Given request => Repeat the part of the XSLT page that opens with the words containing "Particularly, with the" and closes with "special .xml file)", keeping it word for word.

Page =>

Particularly, with the well-known Identity Transform template you can copy XML as is and then use the empty template to remove needed nodes. Below script removes all <a:a>
nodes. As commented above and demo below shows, processors may change spacing/indentation (like indented attributes or attribute order) but content should be intact.
XSLT (save as .xsl, a special .xml file)
<xsl:stylesheet xmlns:xsl="http://www.w3.org/1999/XSL/Transform"
xmlns="http://www.tresos.de/_projects/DataModel2/16/root.xsd"
xmlns:a="http://www.tresos.de/_projects/DataModel2/16/attribute.xsd"
xmlns:v="http://www.tresos.de/_projects/DataModel2/06/schema.xsd"
xmlns:d="http://www.tresos.de/_projects/DataModel2/06/data.xsd"
xmlns:ad="http://www.tresos.de/_projects/DataModel2/08/admindata.xsd"
xmlns:cd="http://www.tresos.de/_projects/DataModel2/08/customdata.xsd"
xmlns:f="http://www.tresos.de/_projects/DataModel2/14/formulaexpr.xsd"
xmlns:icc="http://www.tresos.de/_projects/DataModel2/08/implconfigclass.xsd"
xmlns:mt="http://www.tresos.de/_projects/DataModel2/11/multitest.xsd"
xmlns:variant="http://www.tresos.de/_projects/DataModel2/11/variant.xsd"
version="1.0">
<xsl:output indent="yes"/>
<xsl:strip-space elements="*"/>
<!-- IDENTITY TRANSFORM -->
<xsl:template match="@*|node()">
<xsl:copy>
<xsl:apply-templates select="@*|node()"/>
</xsl:copy>
</xsl:template>
<!-- EMPTY TEMPLATE TO REMOVE NODES -->
<xsl:template match="a:a"/>
</xsl:stylesheet>
Python
import lxml.etree as lx
# PARSE XML AND XSLT
doc = lx.parse("input.xml")
style = lx.parse("style.xsl")
# CONFIGURE AND RUN TRANSFORMER
transformer = lx.XSLT(style)
result = transformer(doc)
# PRINT TO SCREEN
print(result)
# OUTPUT TO FILE
result.write_output("output.xml")

Material supplied =>
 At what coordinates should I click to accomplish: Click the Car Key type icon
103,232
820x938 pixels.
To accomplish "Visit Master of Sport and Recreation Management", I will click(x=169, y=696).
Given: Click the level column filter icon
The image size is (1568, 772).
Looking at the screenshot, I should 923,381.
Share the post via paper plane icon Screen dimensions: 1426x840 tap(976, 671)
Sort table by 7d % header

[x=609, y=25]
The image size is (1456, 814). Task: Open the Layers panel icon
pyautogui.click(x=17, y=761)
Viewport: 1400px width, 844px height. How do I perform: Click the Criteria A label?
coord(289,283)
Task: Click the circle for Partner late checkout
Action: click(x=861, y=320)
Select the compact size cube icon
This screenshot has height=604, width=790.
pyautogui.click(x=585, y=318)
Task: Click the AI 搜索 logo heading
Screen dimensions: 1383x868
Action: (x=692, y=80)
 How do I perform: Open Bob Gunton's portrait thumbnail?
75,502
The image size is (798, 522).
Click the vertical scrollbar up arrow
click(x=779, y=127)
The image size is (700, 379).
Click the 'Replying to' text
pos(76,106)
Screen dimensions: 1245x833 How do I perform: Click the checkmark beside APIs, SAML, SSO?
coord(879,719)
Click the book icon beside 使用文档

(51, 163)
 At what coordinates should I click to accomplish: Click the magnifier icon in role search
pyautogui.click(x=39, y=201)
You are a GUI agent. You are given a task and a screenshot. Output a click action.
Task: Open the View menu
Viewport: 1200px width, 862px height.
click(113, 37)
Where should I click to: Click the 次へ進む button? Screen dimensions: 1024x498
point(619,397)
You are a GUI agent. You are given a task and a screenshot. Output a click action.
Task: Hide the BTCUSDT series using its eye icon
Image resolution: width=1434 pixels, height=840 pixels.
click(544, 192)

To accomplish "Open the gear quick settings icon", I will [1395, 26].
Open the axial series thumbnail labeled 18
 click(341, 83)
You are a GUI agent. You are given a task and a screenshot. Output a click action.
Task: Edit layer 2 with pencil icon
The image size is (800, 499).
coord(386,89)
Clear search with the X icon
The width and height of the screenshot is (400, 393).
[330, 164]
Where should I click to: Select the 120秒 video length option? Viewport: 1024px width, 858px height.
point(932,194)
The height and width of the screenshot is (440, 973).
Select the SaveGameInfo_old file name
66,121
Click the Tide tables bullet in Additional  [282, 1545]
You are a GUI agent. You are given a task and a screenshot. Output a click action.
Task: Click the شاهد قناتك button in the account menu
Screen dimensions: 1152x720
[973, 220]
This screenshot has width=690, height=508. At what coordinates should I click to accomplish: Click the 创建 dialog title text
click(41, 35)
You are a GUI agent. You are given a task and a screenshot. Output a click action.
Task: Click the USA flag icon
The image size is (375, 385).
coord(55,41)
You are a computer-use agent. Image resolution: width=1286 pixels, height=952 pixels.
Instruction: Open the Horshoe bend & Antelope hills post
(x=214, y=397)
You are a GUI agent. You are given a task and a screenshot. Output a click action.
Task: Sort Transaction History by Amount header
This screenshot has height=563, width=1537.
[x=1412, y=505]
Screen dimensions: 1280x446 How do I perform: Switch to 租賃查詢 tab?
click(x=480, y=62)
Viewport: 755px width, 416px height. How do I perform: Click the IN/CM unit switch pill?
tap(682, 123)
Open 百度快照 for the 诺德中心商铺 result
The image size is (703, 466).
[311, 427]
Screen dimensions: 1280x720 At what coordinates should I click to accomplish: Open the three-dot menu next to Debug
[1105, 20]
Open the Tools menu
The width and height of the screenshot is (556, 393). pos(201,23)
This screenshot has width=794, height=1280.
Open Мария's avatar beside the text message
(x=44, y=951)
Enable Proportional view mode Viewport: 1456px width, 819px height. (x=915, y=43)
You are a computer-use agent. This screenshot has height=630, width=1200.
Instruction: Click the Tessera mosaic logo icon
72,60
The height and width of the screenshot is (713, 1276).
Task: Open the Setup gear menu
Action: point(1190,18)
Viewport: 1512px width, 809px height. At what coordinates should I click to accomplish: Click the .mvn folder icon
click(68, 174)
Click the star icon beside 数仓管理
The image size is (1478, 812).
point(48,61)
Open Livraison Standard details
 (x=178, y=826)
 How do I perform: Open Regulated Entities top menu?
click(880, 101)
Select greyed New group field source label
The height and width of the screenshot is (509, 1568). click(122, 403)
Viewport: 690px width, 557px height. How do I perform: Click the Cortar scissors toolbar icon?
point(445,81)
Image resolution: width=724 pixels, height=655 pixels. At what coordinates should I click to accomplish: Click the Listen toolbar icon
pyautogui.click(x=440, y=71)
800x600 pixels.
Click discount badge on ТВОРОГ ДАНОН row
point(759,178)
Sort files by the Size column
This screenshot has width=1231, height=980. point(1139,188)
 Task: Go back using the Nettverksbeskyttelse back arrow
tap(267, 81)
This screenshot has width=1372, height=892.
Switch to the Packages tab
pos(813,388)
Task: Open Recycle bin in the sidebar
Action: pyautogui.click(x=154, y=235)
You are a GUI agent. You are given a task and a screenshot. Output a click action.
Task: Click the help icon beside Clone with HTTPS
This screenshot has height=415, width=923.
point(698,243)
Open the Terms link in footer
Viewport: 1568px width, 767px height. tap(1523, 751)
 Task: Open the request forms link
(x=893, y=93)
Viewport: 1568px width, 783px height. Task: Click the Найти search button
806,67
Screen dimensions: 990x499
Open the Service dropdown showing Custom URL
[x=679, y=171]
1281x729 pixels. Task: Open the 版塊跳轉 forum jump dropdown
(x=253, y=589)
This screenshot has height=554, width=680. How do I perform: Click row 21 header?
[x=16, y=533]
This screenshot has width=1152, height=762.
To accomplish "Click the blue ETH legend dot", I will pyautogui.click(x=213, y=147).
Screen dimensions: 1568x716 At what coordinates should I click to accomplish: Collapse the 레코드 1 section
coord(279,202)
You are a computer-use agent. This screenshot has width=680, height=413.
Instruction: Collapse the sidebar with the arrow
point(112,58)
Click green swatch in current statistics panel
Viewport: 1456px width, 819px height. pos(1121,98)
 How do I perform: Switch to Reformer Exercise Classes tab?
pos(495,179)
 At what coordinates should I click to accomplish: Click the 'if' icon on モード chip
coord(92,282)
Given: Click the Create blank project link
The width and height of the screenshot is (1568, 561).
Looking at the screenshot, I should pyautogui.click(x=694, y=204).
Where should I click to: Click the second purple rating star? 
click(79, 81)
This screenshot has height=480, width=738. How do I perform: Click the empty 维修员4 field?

Complete response =>
Particularly, with the well-known Identity Transform template you can copy XML as is and then use the empty template to remove needed nodes. Below script removes all <a:a>
nodes. As commented above and demo below shows, processors may change spacing/indentation (like indented attributes or attribute order) but content should be intact.
XSLT (save as .xsl, a special .xml file)